A friction hinge and a butt hinge are two different types of hinges commonly used for casement windows. Here are the main differences between them:
- Design: A friction hinge is usually a single, sturdy unit with an integrated mechanism that allows controlled friction and smooth movement. On the other hand, a butt hinge consists of two separate plates attached to the window sash and frame, joined together by a pin.
- Aesthetics: Friction hinges are commonly used for brand new windows, traditional or otherwise, as they offer a clean and streamline appearance where the hinges are concealed. Butt hinges, on the other hand, are visible from the outside.
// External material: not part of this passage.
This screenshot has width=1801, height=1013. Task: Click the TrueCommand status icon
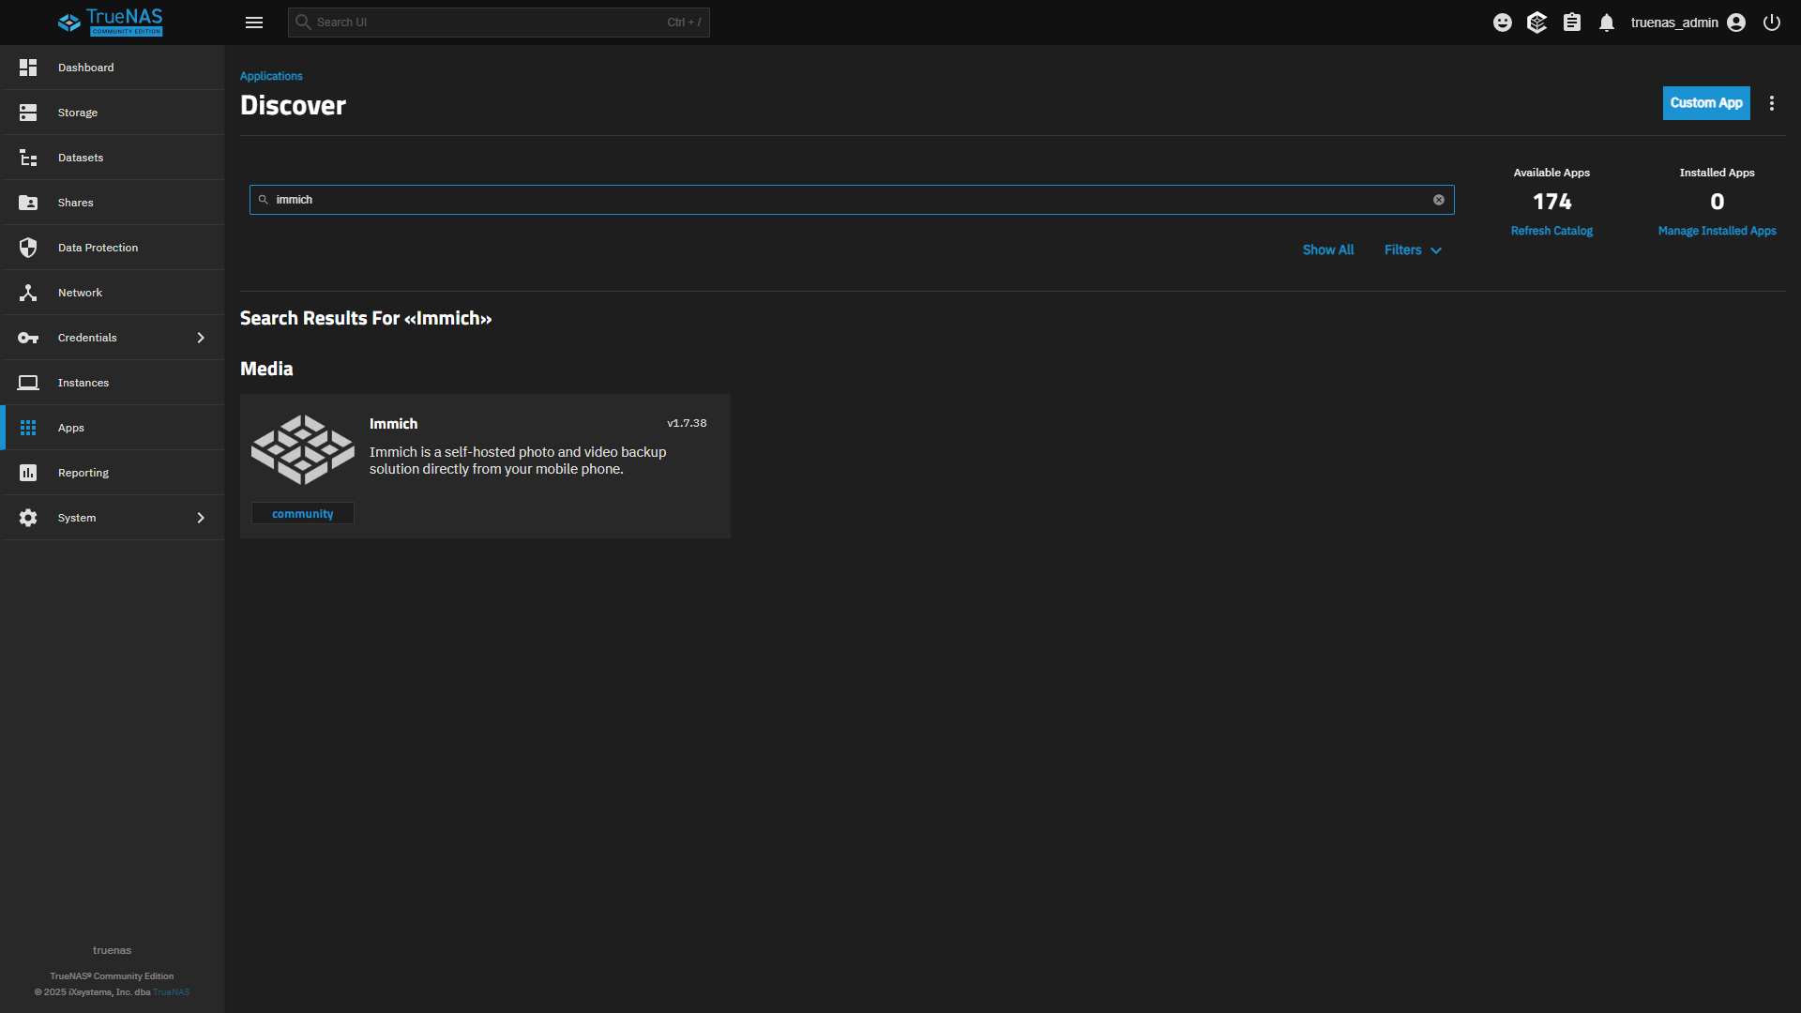pos(1536,23)
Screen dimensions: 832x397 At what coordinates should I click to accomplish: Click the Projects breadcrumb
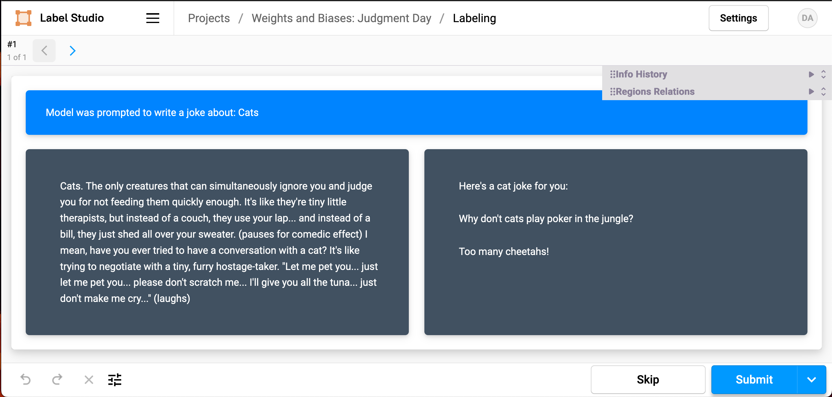coord(209,18)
- Functionality: A friction hinge is designed to hold the window at any desired position without the need for additional hardware such as a casement stay. It provides frictional resistance to the opening and closing force to keep the window in place, which makes it useful for ventilation control and easy cleaning. Butt hinges, on the other hand, only provide rotational movement for the window and do not hold it at specific positions. A casement stay must be used in conjunction with a butt hinge.
- Adjustability: Friction hinges are typically adjustable, allowing for fine-tuning of the friction levels and opening angles. This adjustability feature is useful for maintaining consistent tension across multiple windows. Butt hinges, however, do not offer adjustability once installed.
- Load-bearing capacity: Butt hinges are generally stronger and can bear heavy loads compared to friction hinges, which are primarily designed for lightweight residential windows.
Ultimately, the choice between a friction hinge and a butt hinge for a window depends on factors such as window design, desired functionality, load-bearing requirements, and aesthetic preferences.
Our standard windows are installed with friction hinges. We always recommend these over butt hinges due to their streamline appearance and ease of maintenance.